What's the Greek for 'toga'?

I was invited to attend a housewarming toga party the other day. I despise toga parties. They smack of stereotypical American frat bros downing kegs of cheap beer before vomiting in a bush and passing out on the sofa while everyone writes hilarious jibes on their faces in marker pen. I will admit that's just me being slightly prejudiced; I'm basing my views on numerous typical teen comedies. Anyway, I said I'd go provided I didn't have to wear a toga. My host said it was either that or I could go as a Spartan warrior. I pondered aloud that Greek garb would be out of place among Romans, and I'd probably be attacked. He surmised that we'd all look very similar. Dodgy costumes aside, the conundrum was born- what did the ancient Greeks wear?

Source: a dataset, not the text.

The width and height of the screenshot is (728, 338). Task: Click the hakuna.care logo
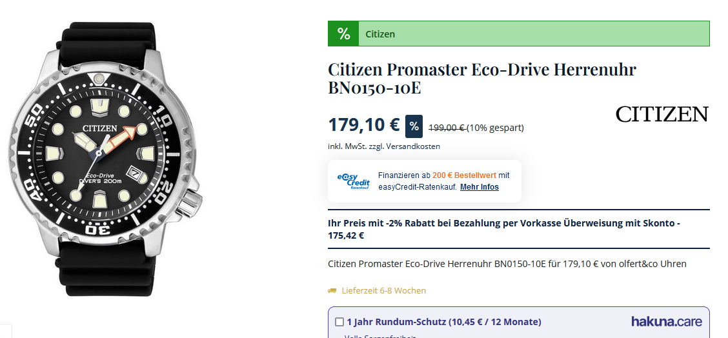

A quick search later revealed the solution.
Apparently, the Greeks admired the human form and despised luxury, hence preferred to dress in a minimalist style. For this reason, men would often just wear a chlamys, a sort of cloak thing draped over their shoulder. Romans, on the other hand, liked to show off their wealth and so would wear multiple layers. Greek women, according to wikipedia, wore a loose robe called a peplos. Both sexes could also wear a tunic instead called a chiton, which would fall either to the knees for men or the ankles for women. On top of this lot, they could wear a winter cloak called a himation. Finally, women could jazz up their ensemble with a shawl known as a epiblema, and men could don a broad-rimmed hat called a petasos.

I'm just going to get a 300 costume.